Julia Lane: “Where’s the Data: A new approach to social science data search and discovery”


Abstract: The social sciences are at a crossroads The great challenges of our time are human in nature – terrorism, climate change, the use of natural resources, and the nature of work – and require robust social science to understand the sources and consequences. Yet the lack of reproducibility and replicability evident in many fields is even more acute in the study of human behavior both because of the difficulty of sharing confidential data and because of the lack of scientific infrastructure. Much of the core infrastructure is manual and ad-hoc in nature, threatening the legitimacy and utility of social science research.

A major challenge is search and discovery. The vast majority of social science data and outputs cannot be easily discovered by other researchers even when nominally deposited in the public domain. A new generation of automated search tools could help researchers discover how data are being used, in what research fields, with what methods, with what code and with what findings. And automation can be used to reward researchers who validate the results and contribute additional information about use, fields, methods, code, and findings.
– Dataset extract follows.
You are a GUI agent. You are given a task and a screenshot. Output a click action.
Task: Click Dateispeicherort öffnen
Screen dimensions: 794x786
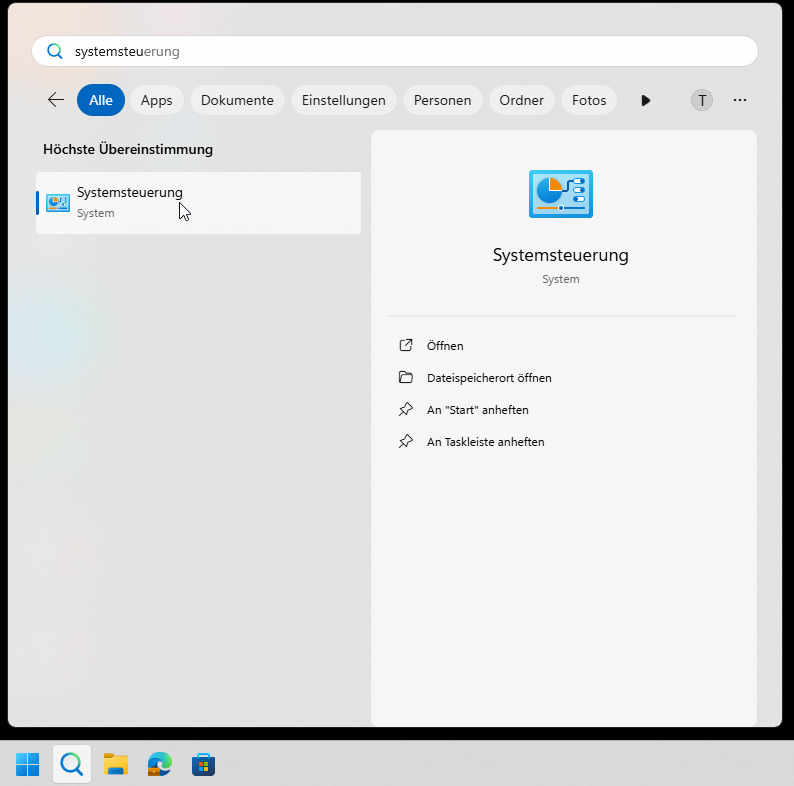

In sum, the use of data depends critically on knowing how it has been produced and used before: the required elements what do the data measure, what research has been done by what researchers, with what code, and with what results.

In this presentation I describe the work that we are doing to build and develop automated tools to create the equivalent of an Amazon.com or TripAdvisor for the access and use of confidential microdata.

NOTE: Known audio issues at 1:20 mark.